Representative diffusion tensor imaging (DTI) in four and a half-year-old rhesus monkeys. (A) Fractional anisotropy (FA) color map. Red represents left-right oriented fibers, blue represents dorsal-ventral oriented fibers, and green represents anterior-posterior oriented fibers. (B) Mean FA skeleton displayed on study specific template.

Statistical analyses

Statistical analysis of FA, RD, and AD data

A voxel-wise two-group t-test was performed on the skeletonized FA data using the Randomise tool in FSL [84] to determine regions with significant differences between the maltreated and control groups. Results were considered significant at P-value less than 0.005 (uncorrected, but using a minimum cluster volume of 10 μL, approximately 4.5 significant contiguous voxels in native diffusion space) due to the relatively low spatial resolution. Results (significant clusters of > 4.5 contiguous significant voxels in native diffusion space) were displayed in the T1 study-specific template described above, registered to the Wisconsin 112RM-SL rhesus atlas [80, 91], which is in the coordinate space of the Saleem-Logothetis rhesus brain stereotaxic atlas [81].

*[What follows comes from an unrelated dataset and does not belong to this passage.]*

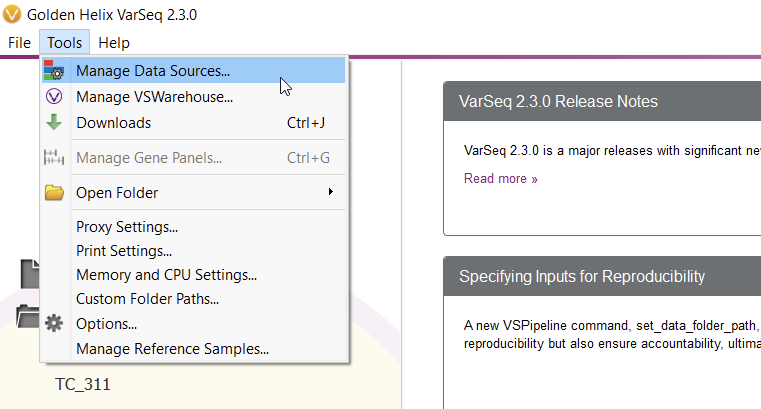Click the VSWarehouse purple V icon

click(54, 97)
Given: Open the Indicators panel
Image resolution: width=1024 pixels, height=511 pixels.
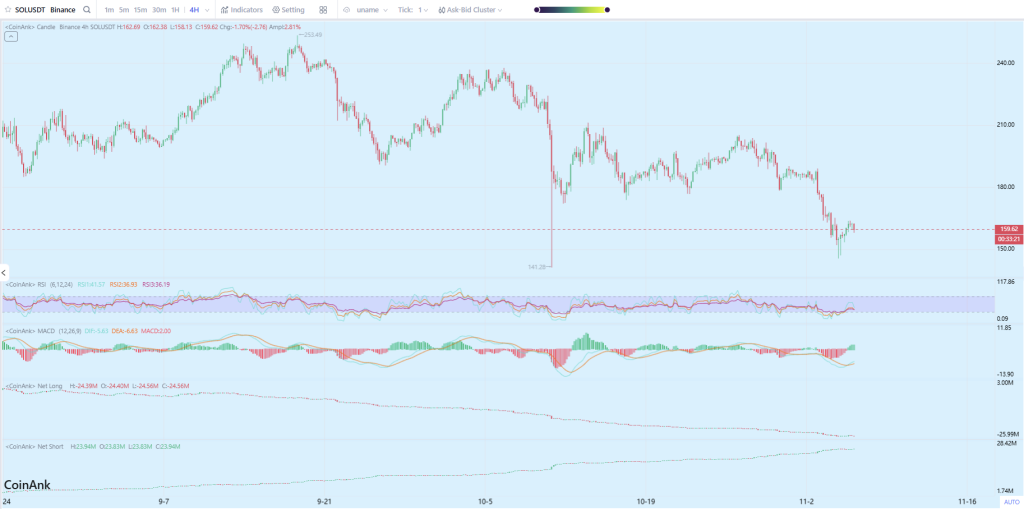Looking at the screenshot, I should (241, 9).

Binary masks were created for the clusters showing group FA differences. The mean RD and AD values were calculated within these regions, following previously published approaches [54, 68, 84]. A two-group t-test was performed on these values to determine the effects of infant maltreatment on RD and AD in those clusters with significant FA differences to aid in identifying the underlying microstructural mechanisms of the differences in tract integrity (significance level was set at P < 0.05). The mean FA calculated for each cluster was also used to examine its correlations with infant cortisol and adolescence aggression data using Pearson correlation (see details below).

Correlations between FA and biobehavioral measures (cortisol and aggression)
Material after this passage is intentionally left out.